Hugh Edwards was named curator of photography in 1959, just one year after Weston—by that time widely acknowledged as a giant of American photography—had died. That year, the American businessman and wildlife conservationist Max McGraw presented the museum with an extraordinary gift of 204 Weston prints, printed by Weston’s son Brett (a photographer in his own right) under his father’s close supervision. In 1953, at the request of friends, Weston had selected over eight hundred of his favorite negatives, a master set, which included signature works from the across his career; McGraw, a friend of the Westons, helped support their printing over the next year. Weston further winnowed down the selection to the Art Institute group, and Edwards selected sixty-four of these to be included in an exhibition, Photographs by Edward Weston, that opened on April 8, 1960. The curator, however, felt that the group lacked a certain personal approach, and in 1964 he wrote to Brett requesting portraits of Weston’s sons, acquiring four pictures of Brett, Cole, and Neil.

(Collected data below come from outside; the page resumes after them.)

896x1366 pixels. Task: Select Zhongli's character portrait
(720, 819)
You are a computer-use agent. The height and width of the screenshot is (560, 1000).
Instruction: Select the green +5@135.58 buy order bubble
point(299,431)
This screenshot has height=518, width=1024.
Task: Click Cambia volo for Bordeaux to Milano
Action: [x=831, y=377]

Thanking Brett, and expressing his “fondness” for “these fine and handsome Americans,” he explained, “Portraits by great photographers are usually neglected (this is as true of Henri Cartier-Bresson as it is of Edward Weston) and yet many of them have produced some of the best portraiture in the whole of pictorial art.”[1]

 

 

[1] Edwards to Brett Weston, Feb. 14, 1964, Institutional Archives, Art Institute of Chicago.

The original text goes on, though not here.